Tisiphonus was the eldest of the three sons of the tyrant Jason of Pherai, his brothers were Lycophron II and Peitholaos. In 358 BC The brothers supported their sister Thebe in the murder of her husband and cousin Alexandros , whereupon Tisiphonus, the eldest, took over the tyranny in Pherai. According to Konon , who wrote in the Augustan period , Tisiphonus was only a pro forma tyrant, while his older sister Thebe had actual power.

Supported by a mercenary army, he and his brothers continued the policy of their predecessors to establish tyranny over the whole of Thessaly by trying to regain the office of tagie that Alexandros had previously lost. This provoked the resistance of the old Thessalian nobility among the Aleuads from Larisa , who therefore sought an alliance with Philip II of Macedonia , who was founded in 357 BC. Intervened in Thessaly for the first time and put the rulers of Pherai in their place. But he soon withdrew to Macedonia , apparently after he had settled his relationship with them.
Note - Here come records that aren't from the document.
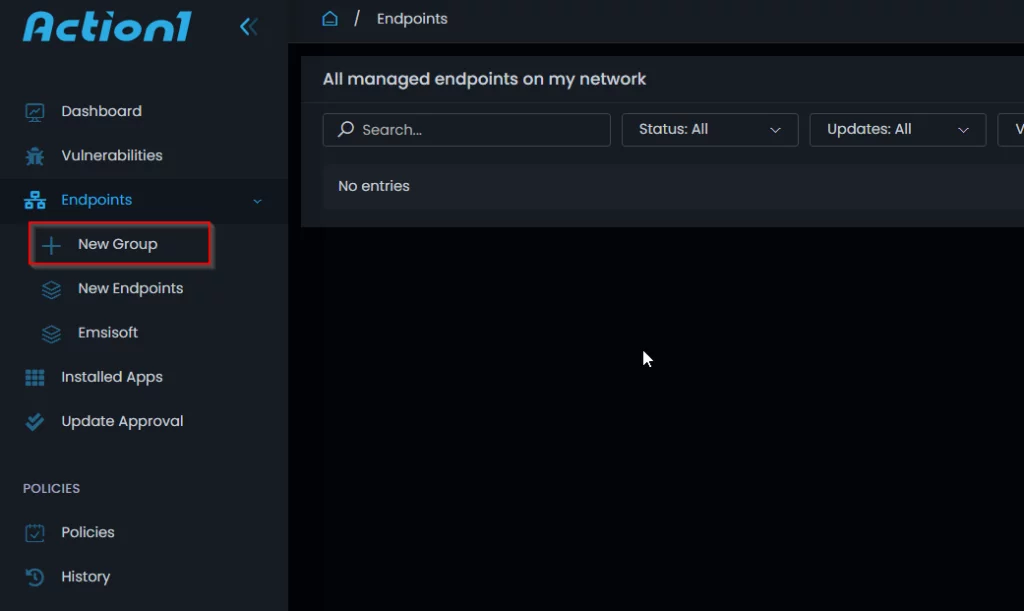Go to home via breadcrumb house icon
Image resolution: width=1024 pixels, height=611 pixels.
330,19
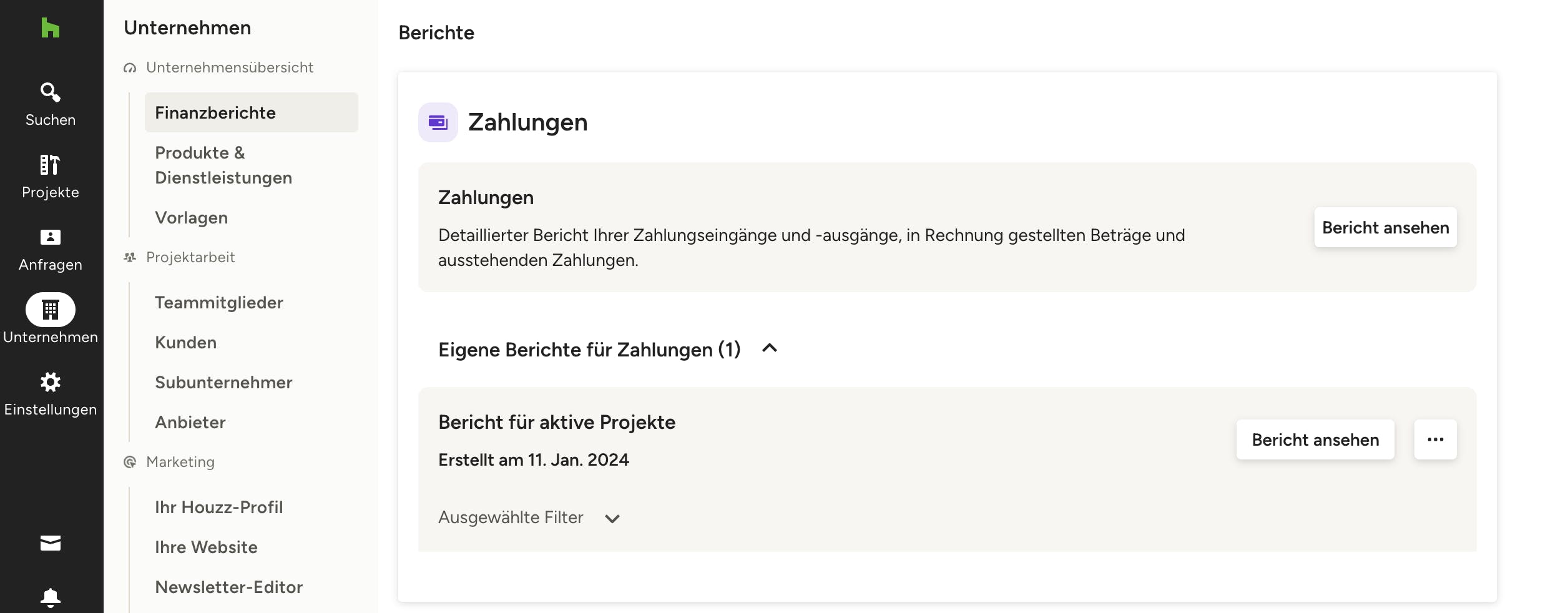
Task: Open the Anfragen contact icon
Action: (50, 237)
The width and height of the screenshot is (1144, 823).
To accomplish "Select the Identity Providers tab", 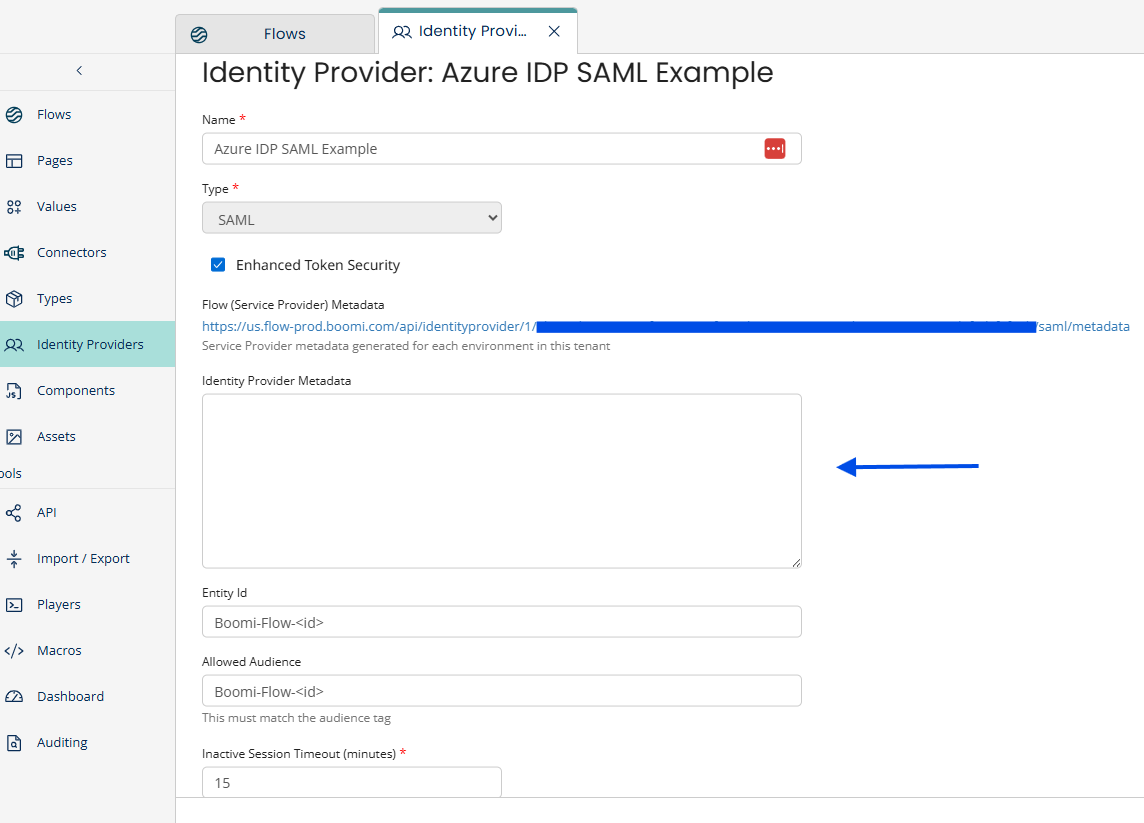I will point(470,31).
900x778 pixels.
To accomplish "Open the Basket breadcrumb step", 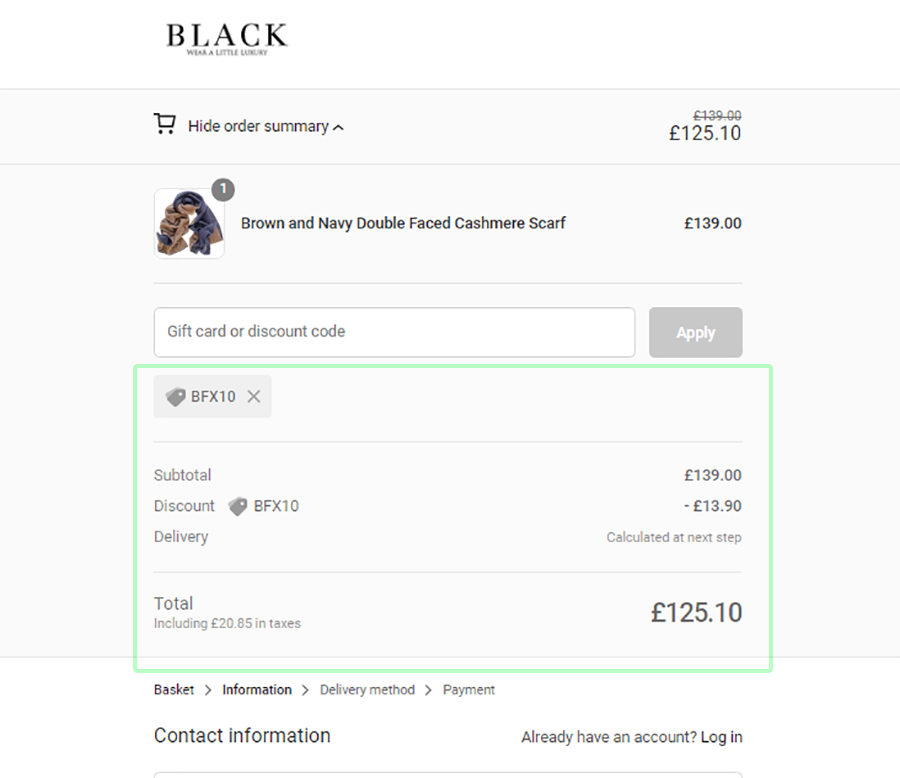I will coord(174,690).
Tisiphonus died in 355 or in the spring of 354 BC. And his brothers Lycophron II and Peitholaos succeeded him in Pherai.

literature

  • Christopher Ehrhardt: Two Notes on Philip of Macedon's First Interventions in Thessaly. In: The Classical Quarterly. Vol. 17 (1967), pp. 296-301.
  • Thomas R. Martin: A Phantom Fragment of Theopompus and Philip II's First Campaign in Thessaly. In: Harvard Studies in Classical Philology. Vol. 86: 55-78 (1984).
  • Ernst Badian : Philipp II and the Last of the Thessalians. In: Ancient Macedonia. Vol. 6 (1999), pp. 111-113.
  • Slawomir Sprawski: The End of the Pheraean Tyranny. In: ΥΠΕΡΕΙΑ. Volume 5 (2010), pp. 181-189.
  • Hans Volkmann : Teisiphonos. In: The Little Pauly (KlP). Volume 5, Stuttgart 1975, column 560 f.

Remarks

  1. Xenophon , Hellenika 6, 4, 36-37; Diodorus 16, 14, 1; Plutarch , Pelopidas 35, 3.
  2. ^ Konon, FGrHist 26 F 1, 50.
  3. Diodorus 16:14 , 2.
  4. Theopompos , FGrHist 115 F 34.
  5. For the year of death, see Ehrhardt, p. 296.